Start of The records

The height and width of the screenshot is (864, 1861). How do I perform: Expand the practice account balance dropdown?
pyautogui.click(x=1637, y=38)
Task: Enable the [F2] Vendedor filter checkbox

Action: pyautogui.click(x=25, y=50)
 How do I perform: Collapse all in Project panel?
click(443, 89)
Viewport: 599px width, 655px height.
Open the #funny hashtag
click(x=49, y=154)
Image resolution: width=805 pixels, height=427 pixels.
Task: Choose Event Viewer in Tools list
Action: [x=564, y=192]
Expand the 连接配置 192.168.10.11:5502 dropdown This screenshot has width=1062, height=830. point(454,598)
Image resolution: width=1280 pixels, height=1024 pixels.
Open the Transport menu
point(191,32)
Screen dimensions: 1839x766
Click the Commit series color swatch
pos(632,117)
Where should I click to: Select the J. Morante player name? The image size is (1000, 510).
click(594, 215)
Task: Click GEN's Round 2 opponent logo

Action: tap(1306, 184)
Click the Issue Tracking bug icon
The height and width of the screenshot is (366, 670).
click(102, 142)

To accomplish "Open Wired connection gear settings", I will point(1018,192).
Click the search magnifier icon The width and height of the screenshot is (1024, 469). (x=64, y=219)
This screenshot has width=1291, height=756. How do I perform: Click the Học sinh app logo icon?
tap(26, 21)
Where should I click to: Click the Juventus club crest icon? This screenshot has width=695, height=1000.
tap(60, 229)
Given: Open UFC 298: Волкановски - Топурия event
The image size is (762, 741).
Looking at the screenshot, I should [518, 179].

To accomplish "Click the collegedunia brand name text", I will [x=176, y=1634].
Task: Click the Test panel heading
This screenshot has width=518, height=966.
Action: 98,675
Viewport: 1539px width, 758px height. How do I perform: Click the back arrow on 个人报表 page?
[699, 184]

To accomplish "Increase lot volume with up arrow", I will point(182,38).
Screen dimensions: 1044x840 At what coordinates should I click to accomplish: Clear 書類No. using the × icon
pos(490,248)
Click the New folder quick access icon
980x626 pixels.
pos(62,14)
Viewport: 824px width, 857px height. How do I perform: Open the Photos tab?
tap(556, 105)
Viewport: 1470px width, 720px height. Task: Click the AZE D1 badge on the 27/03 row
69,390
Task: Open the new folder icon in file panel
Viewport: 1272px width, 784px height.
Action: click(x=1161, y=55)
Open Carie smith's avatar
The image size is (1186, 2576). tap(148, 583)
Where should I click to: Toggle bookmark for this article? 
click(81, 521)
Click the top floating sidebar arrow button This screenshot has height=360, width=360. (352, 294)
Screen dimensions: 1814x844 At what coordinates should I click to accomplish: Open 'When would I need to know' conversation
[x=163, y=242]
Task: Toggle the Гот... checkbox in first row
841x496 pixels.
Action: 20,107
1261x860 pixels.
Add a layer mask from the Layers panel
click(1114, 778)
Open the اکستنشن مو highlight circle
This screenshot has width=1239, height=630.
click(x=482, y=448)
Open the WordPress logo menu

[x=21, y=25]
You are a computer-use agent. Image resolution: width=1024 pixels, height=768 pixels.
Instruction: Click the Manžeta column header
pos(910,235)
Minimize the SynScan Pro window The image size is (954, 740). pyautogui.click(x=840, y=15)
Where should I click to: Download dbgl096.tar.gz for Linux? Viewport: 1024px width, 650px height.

End of The records

Prompt:
Every line above has to be restated word for word.

Solved exercise:
The height and width of the screenshot is (864, 1861). How do I perform: Expand the practice account balance dropdown?
pyautogui.click(x=1637, y=38)
Task: Enable the [F2] Vendedor filter checkbox

Action: pyautogui.click(x=25, y=50)
 How do I perform: Collapse all in Project panel?
click(443, 89)
Viewport: 599px width, 655px height.
Open the #funny hashtag
click(x=49, y=154)
Image resolution: width=805 pixels, height=427 pixels.
Task: Choose Event Viewer in Tools list
Action: [x=564, y=192]
Expand the 连接配置 192.168.10.11:5502 dropdown This screenshot has width=1062, height=830. point(454,598)
Image resolution: width=1280 pixels, height=1024 pixels.
Open the Transport menu
point(191,32)
Screen dimensions: 1839x766
Click the Commit series color swatch
pos(632,117)
Where should I click to: Select the J. Morante player name? The image size is (1000, 510).
click(594, 215)
Task: Click GEN's Round 2 opponent logo

Action: tap(1306, 184)
Click the Issue Tracking bug icon
The height and width of the screenshot is (366, 670).
click(102, 142)

To accomplish "Open Wired connection gear settings", I will point(1018,192).
Click the search magnifier icon The width and height of the screenshot is (1024, 469). (x=64, y=219)
This screenshot has width=1291, height=756. How do I perform: Click the Học sinh app logo icon?
tap(26, 21)
Where should I click to: Click the Juventus club crest icon? This screenshot has width=695, height=1000.
tap(60, 229)
Given: Open UFC 298: Волкановски - Топурия event
The image size is (762, 741).
Looking at the screenshot, I should [518, 179].

To accomplish "Click the collegedunia brand name text", I will [x=176, y=1634].
Task: Click the Test panel heading
This screenshot has width=518, height=966.
Action: 98,675
Viewport: 1539px width, 758px height. How do I perform: Click the back arrow on 个人报表 page?
[699, 184]

To accomplish "Increase lot volume with up arrow", I will point(182,38).
Screen dimensions: 1044x840 At what coordinates should I click to accomplish: Clear 書類No. using the × icon
pos(490,248)
Click the New folder quick access icon
980x626 pixels.
pos(62,14)
Viewport: 824px width, 857px height. How do I perform: Open the Photos tab?
tap(556, 105)
Viewport: 1470px width, 720px height. Task: Click the AZE D1 badge on the 27/03 row
69,390
Task: Open the new folder icon in file panel
Viewport: 1272px width, 784px height.
Action: click(x=1161, y=55)
Open Carie smith's avatar
The image size is (1186, 2576). tap(148, 583)
Where should I click to: Toggle bookmark for this article? 
click(81, 521)
Click the top floating sidebar arrow button This screenshot has height=360, width=360. (352, 294)
Screen dimensions: 1814x844 At what coordinates should I click to accomplish: Open 'When would I need to know' conversation
[x=163, y=242]
Task: Toggle the Гот... checkbox in first row
841x496 pixels.
Action: 20,107
1261x860 pixels.
Add a layer mask from the Layers panel
click(1114, 778)
Open the اکستنشن مو highlight circle
This screenshot has width=1239, height=630.
click(x=482, y=448)
Open the WordPress logo menu

[x=21, y=25]
You are a computer-use agent. Image resolution: width=1024 pixels, height=768 pixels.
Instruction: Click the Manžeta column header
pos(910,235)
Minimize the SynScan Pro window The image size is (954, 740). pyautogui.click(x=840, y=15)
Where should I click to: Download dbgl096.tar.gz for Linux? Viewport: 1024px width, 650px height.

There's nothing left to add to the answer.